The Château de Ferrette is a ruined castle in the commune of Ferrette in the Haut-Rhin département of France. It is a recognized historical monument since 1930.

==History==
It was on a rocky peak reaching 612 m altitude, overhanging the town of Ferrette, that Frederic of Montbeliard, son of Louis IV, count de Monbéliard, built the Château de Ferrette. It is not known if Frederic completely built the castle or simply restored a fortress by building on the ruins of what was an observation tower built by the Romans.

In 1103, Frederic I inherited the lands of upper Alsace, which later became the county of Ferrette. He died in about 1168. His son, Louis, succeeded him but died during a crusade he undertook in 1189.

Louis' son, Frederic II, inherited. He developed his possessions to the point of attracting the covetous eye of the Bishop of Basel, with whom he had many conflicts. Frederic was assassinated in 1233, officially by his son, Louis, who was accused of patricide and excommunicated. His other son, Ulrich, seized power. It was only six centuries later that a parchment was discovered containing Ulrich's consent to the assassination of his father.

This patricide was not a success because in 1271, Ulrich was forced to sell the castle and the town of Ferrette to the Bishop of Basel, thus becoming a vassal of the Bishop, as were to be his son Thiébaut and his grandson Ulrich III.

With the death of Ulrich III, in 1324, Jeanne de Ferrette inherited the County of Ferrette (Pfirt). She married the Archduke Albert II of Habsburg and thus integrated her county into Austria, which had it managed by administrators appointed by the Emperors. Given as a bailiwick to the lords Reich von Reichenstein in 1504, then to the Fuggers of Augsburg from 1540 to 1567, the castle was transformed into a garrison.

==The castle in 1600==
In 1600, the castle had three buildings:

- The “Oberschloss” or higher castle, comprising six rooms and eleven bedrooms, kitchen, bathroom and cellars. This part of the castle had a well 60m deep and a chapel dedicated to the virgin Saint Catherine.

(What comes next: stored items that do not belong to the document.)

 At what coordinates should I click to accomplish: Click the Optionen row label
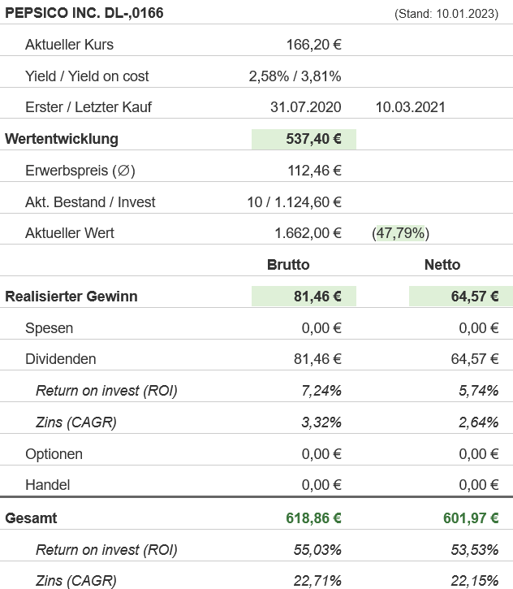point(54,454)
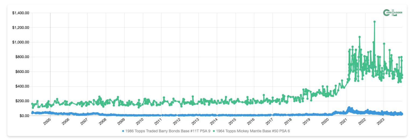The image size is (414, 140).
Task: Select the highest Mantle data point near $1,280
Action: click(x=374, y=22)
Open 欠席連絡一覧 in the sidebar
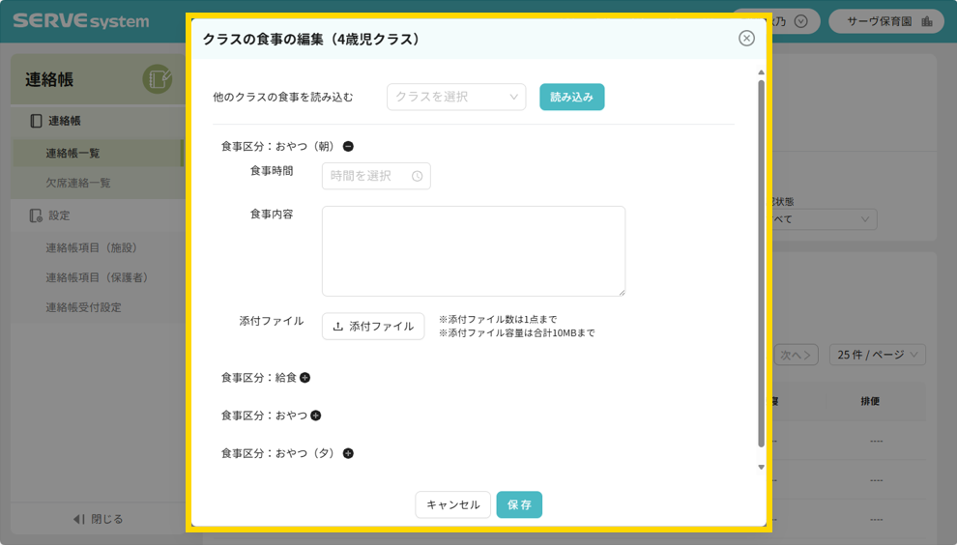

- The bailiff's house had four rooms, seven bedrooms, two kitchens, a stable to house three horses, a cellar and even a bathroom. It also had lofts to store 1000 sacks of grains. A bastion with two dungeons was designed to defend this building.

- The House of the Knights had only one room and one bedroom but with lofts able to contain 500 sacks of grains.

A wall with towers and bastions designed to be held in a determined attack, surrounded the castle.

==Today==
Set on fire by the French in 1635, the castle was destroyed after the Thirty Years' War and only the lower part was restored. In 1644, at the Treaty of Munster in Westphalia, the Emperor of Austria yielded the county of Ferrette to the King of France, Louis XIV, who gave it to his minister, Cardinal Mazarin, who offered it to his niece. Her husband took the titles of Duke de Mazarin and Count de Ferrette. These titles were passed on to his heirs and exist today in the person of the Prince of Monaco who still carries the title of Count de Ferrette.

Thereafter, the castle was sold to the Zuber family, rich textile manufacturers from the Mulhouse region. Its ruins are maintained with the financial aid of the town of Ferrette, of the département of Haut-Rhin and the Services des Bâtiments de France.